Making use of MNIST dataset, I have trained a CNN deep learning model with about 99% accuracy in testing dataset, which is able to be generalized to recognize my own handwritte digits.
This model is trained for practicing purpose only, which means that the accuracy performance is not guaranteed for all kinds of inputs. Also, the input handwritten digits image is required to have clean background; otherwise, the image processing program may not be able to locate the digits successfully.
There is a pretraining phase before the model recognizing digits is built. In the pretraining phase, I built a Denoise Autoencoder(DAE) in order to obtain a set of good weights on each layer, which is later used in the training phase of the digits classifier as the initial value of the weights.
The structure of the encoder is:
inputs(1*28*28) -> Conv2d(16*24*24) -> Maxpool(16*12*12) -> Tanh -> Conv2d(32*8*8) -> Maxpool(32*4*4)
The structure of the decoder is:
inputs(32*4*4) -> ConvTranspose2d(16*12*12) -> Tanh -> ConvTranspose2d(1*28*28) -> Sigmoid
This pretraining phase is an unsupervised-training practice which is believed to be able to train the classifier more effectively later when the dataset on hand is insufficient. However in this case, this practice is solely for practicing and experimental purpose as MNIST definitely provides sufficient images for us to train our classifier. In fact, I found no difference in the resulting accuracy on test dataset between adopting and not adopting the pretrained weights when training the classifier.
The following picture show the similarity between the original digits and the reconstructed ones by the DAE.
After the pretraining process, we now start the training of the actual digits classifier. This classifier shares the same structure of the encoder built in the pretraining phase to inherit the pretrained weights, while the only difference is that there is a fully-connected(FC) layer by the very end of the model structure.\
The structure of the classifier is:
inputs(1*28*28) -> Conv2d(16*24*24) -> Maxpool(16*12*12) -> Tanh -> Conv2d(32*8*8) -> Maxpool(32*4*4) -> flatten(1*1*512) -> FC(1*10) -> Softmax
The resulting classification accuracy is about 99.15%.
Now I want to try out my own handwritten digits to see if my model can also recognize digits written by myself. Here, we divide the testing into 2 parts: image processing and testing result.

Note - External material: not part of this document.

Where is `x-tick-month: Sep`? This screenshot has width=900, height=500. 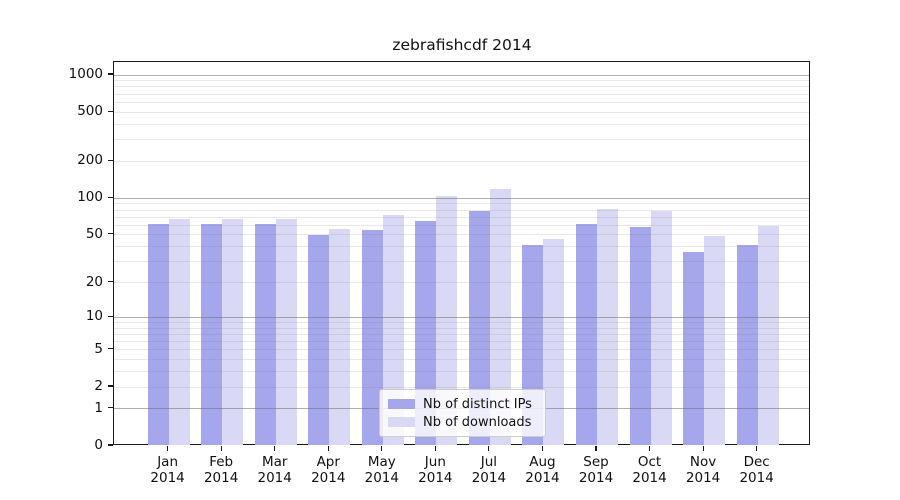
x-tick-month: Sep is located at coordinates (596, 462).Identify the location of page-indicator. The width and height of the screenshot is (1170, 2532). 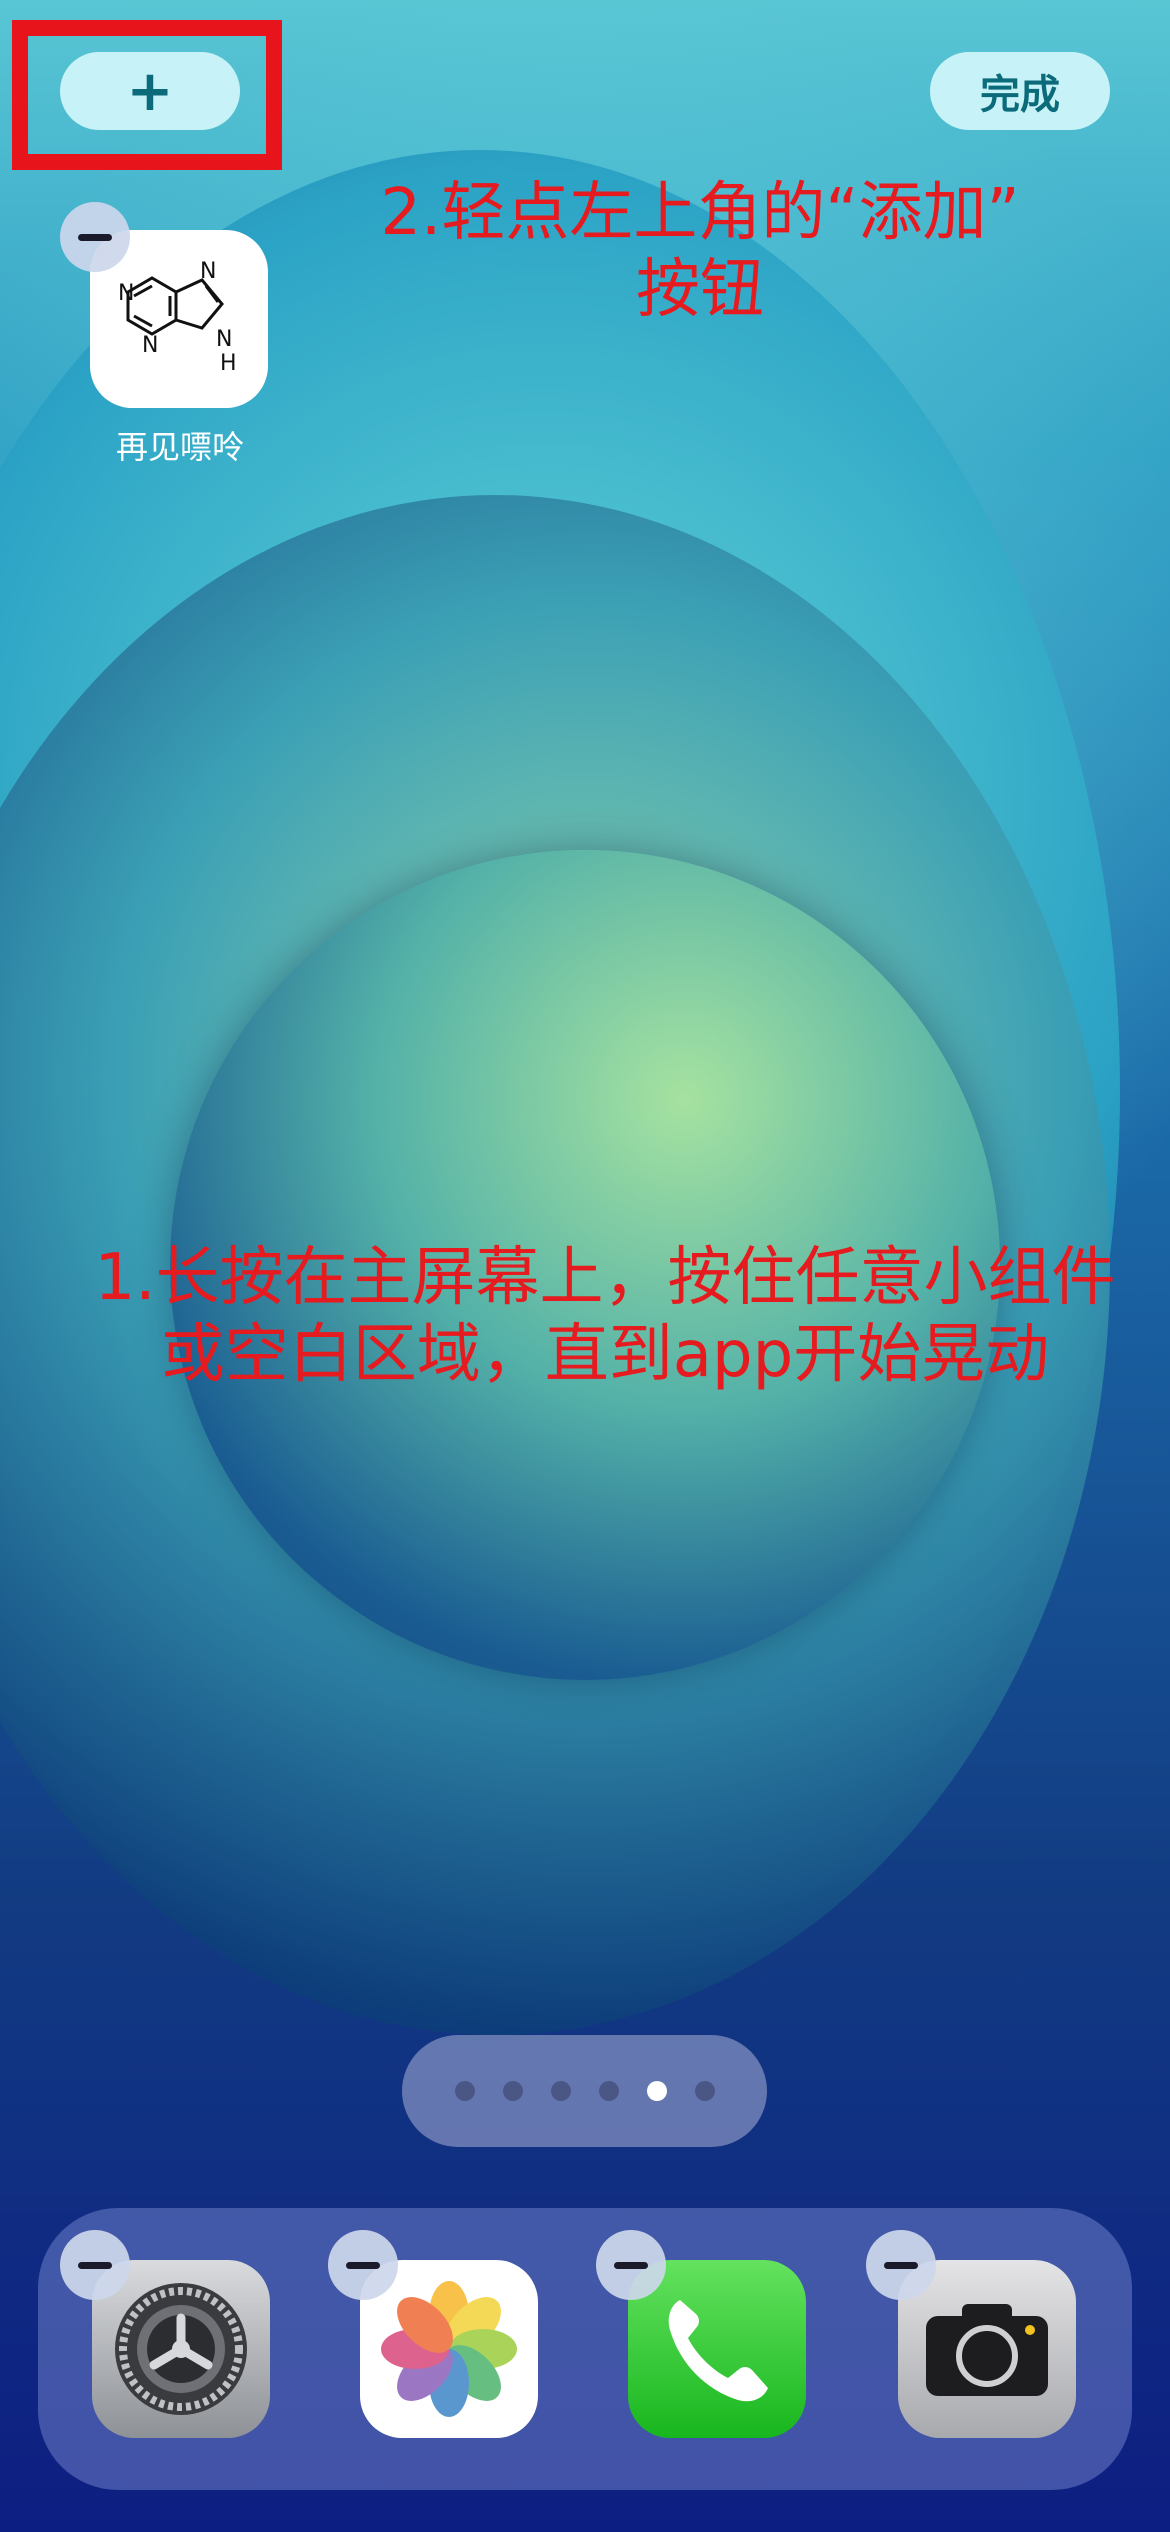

The goal of the image processing is to locate the digits in the image and process them into what the digits in MNIST dataset look like. In this project we use opencv to find the contours of the digits and fill the contours in white. Then, we crop the digits into size 28*28 and save them into ./scripts/pic/digits. The following image shows the result of the processing.

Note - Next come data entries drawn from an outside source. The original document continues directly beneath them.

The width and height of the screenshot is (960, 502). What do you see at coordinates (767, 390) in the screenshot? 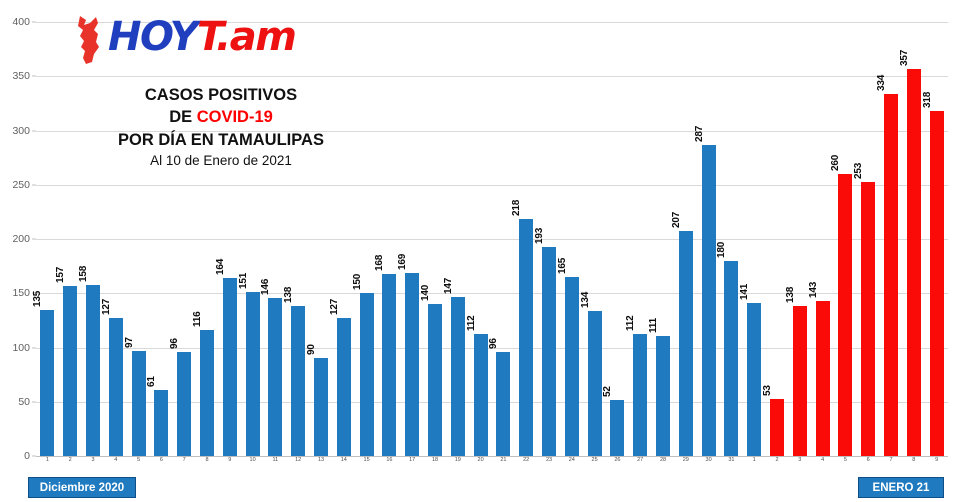
I see `bar-value-label: 53` at bounding box center [767, 390].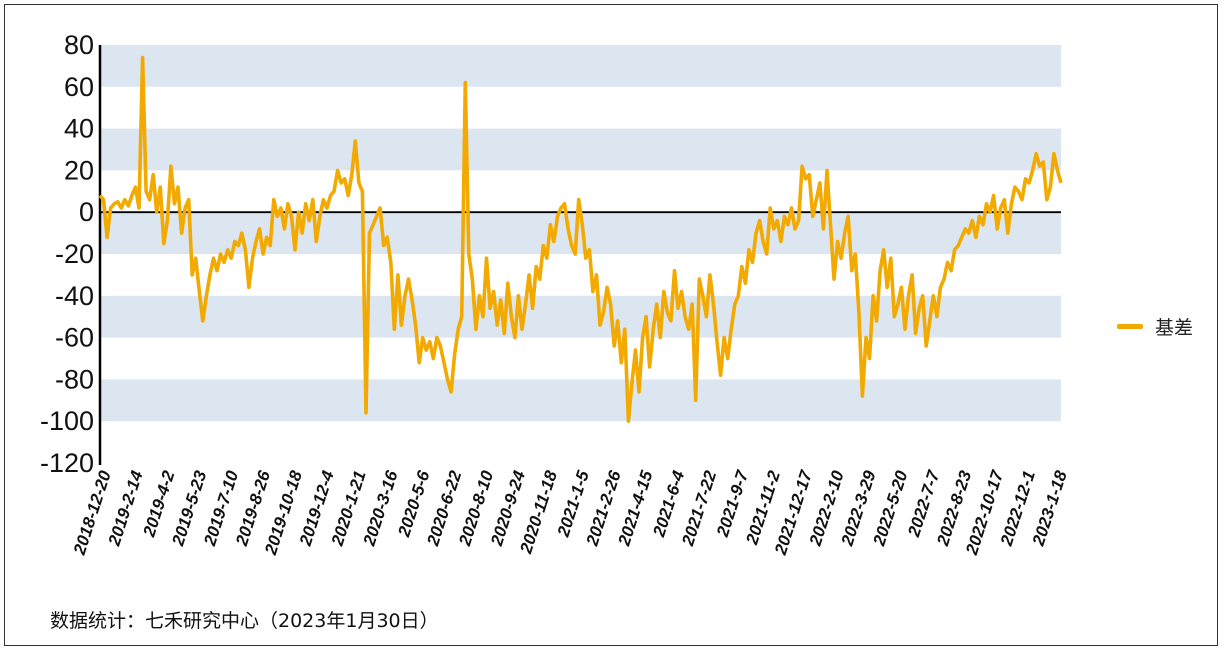 This screenshot has width=1224, height=652. Describe the element at coordinates (74, 254) in the screenshot. I see `y-tick-label: -20` at that location. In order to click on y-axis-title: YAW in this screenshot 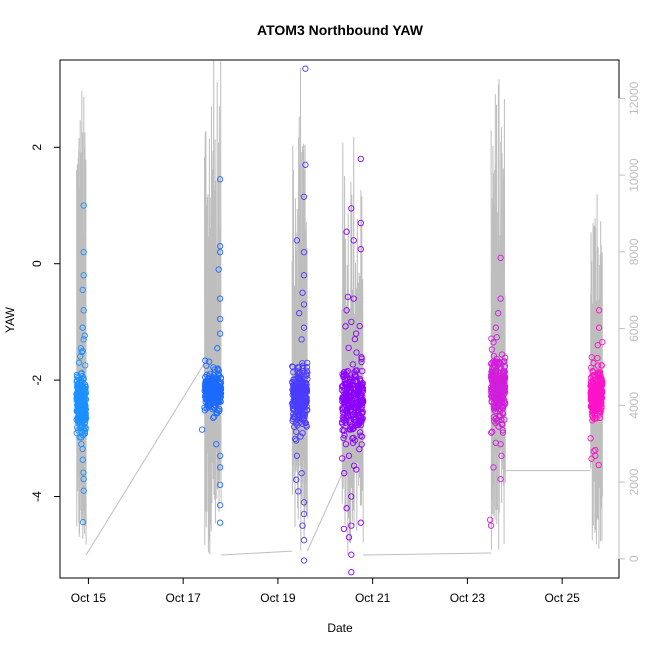, I will do `click(10, 320)`. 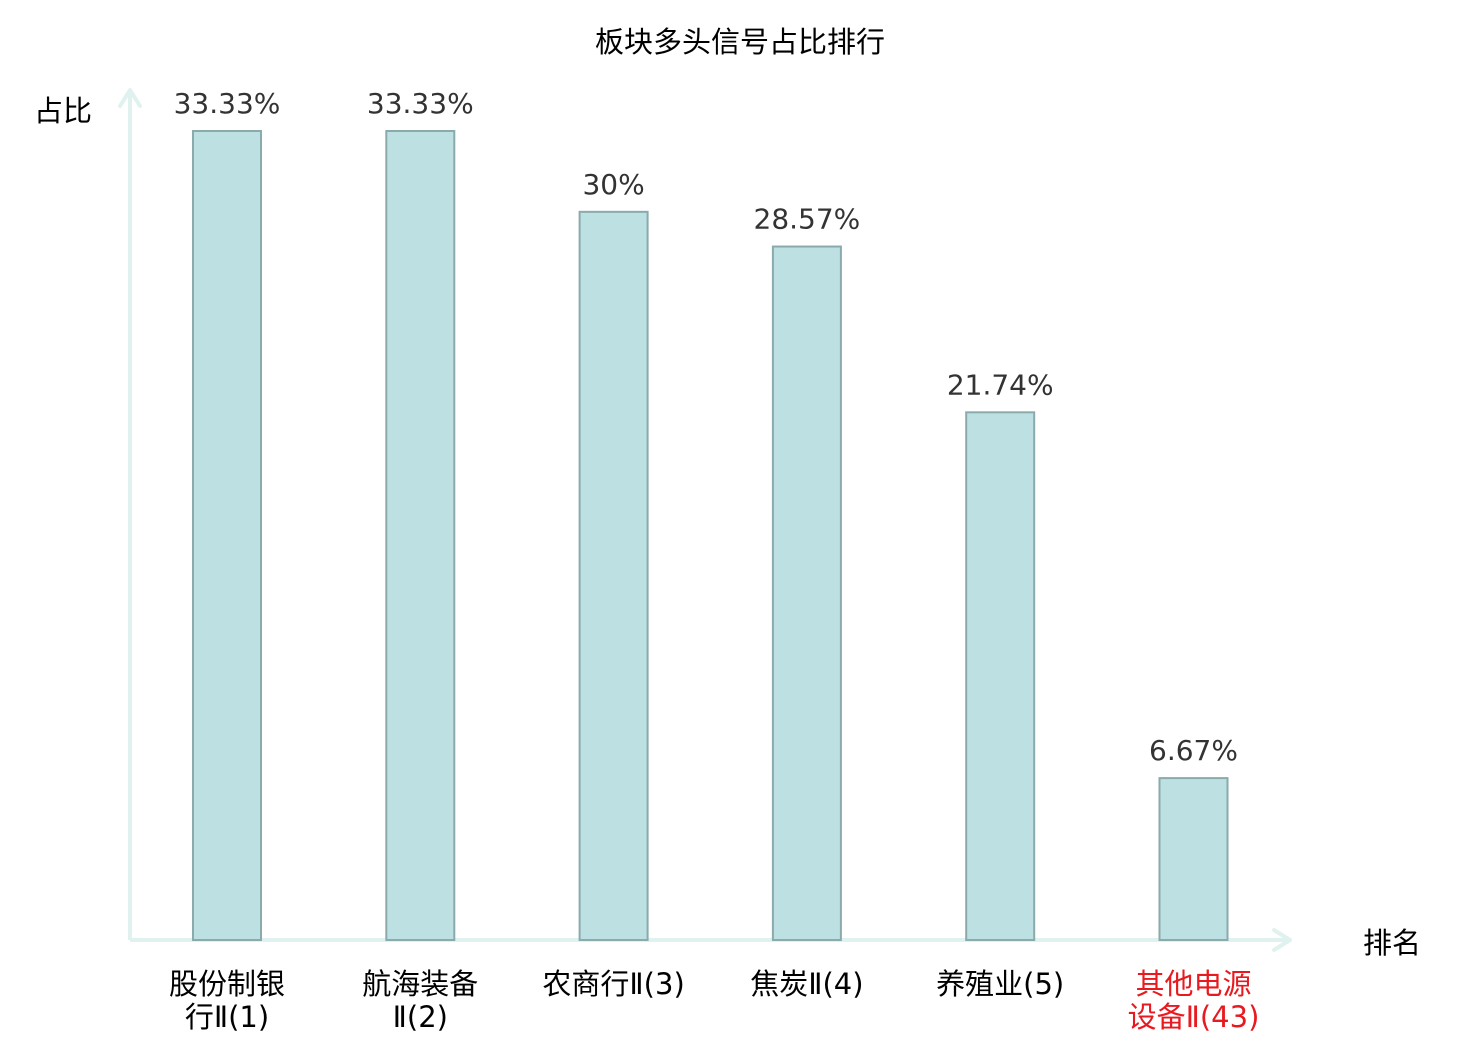 I want to click on x-axis-arrow-icon, so click(x=1282, y=940).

While testing the model with my own handwritten digits, I found something interesting:
If the classifier is initialized with the pretrained weights obtained from DAE, the accuracy of the digits recognition is only 42.8% (9 out of 21 digits are correct), while the accuracy is 76.1% (16 out of 21 digits are correct) when not adopting the pretrained weight.

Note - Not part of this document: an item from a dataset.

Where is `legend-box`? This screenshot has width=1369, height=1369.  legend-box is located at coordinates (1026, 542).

The first thing is that the accuracy gap between test data by MNIST and my own handwritten test is expected, and 76.1% might be acceptable. The reason for the gap is clear: there is noticable difference between my handwritten style and that of MNIST, which is Taiwanese and American. Since the classifier is trained with American style handwritten digits provided by MNIST, it is expected that the classifier cannot perfectly recognize my handwritten digits.
Second, the observation that adopting the pretrained weights results in significant drop in my own handwritten testing is probabily because of the overfitting issue as the model learn to identify American style handwritten digits more intensively and fail to recognize my hadwriting style.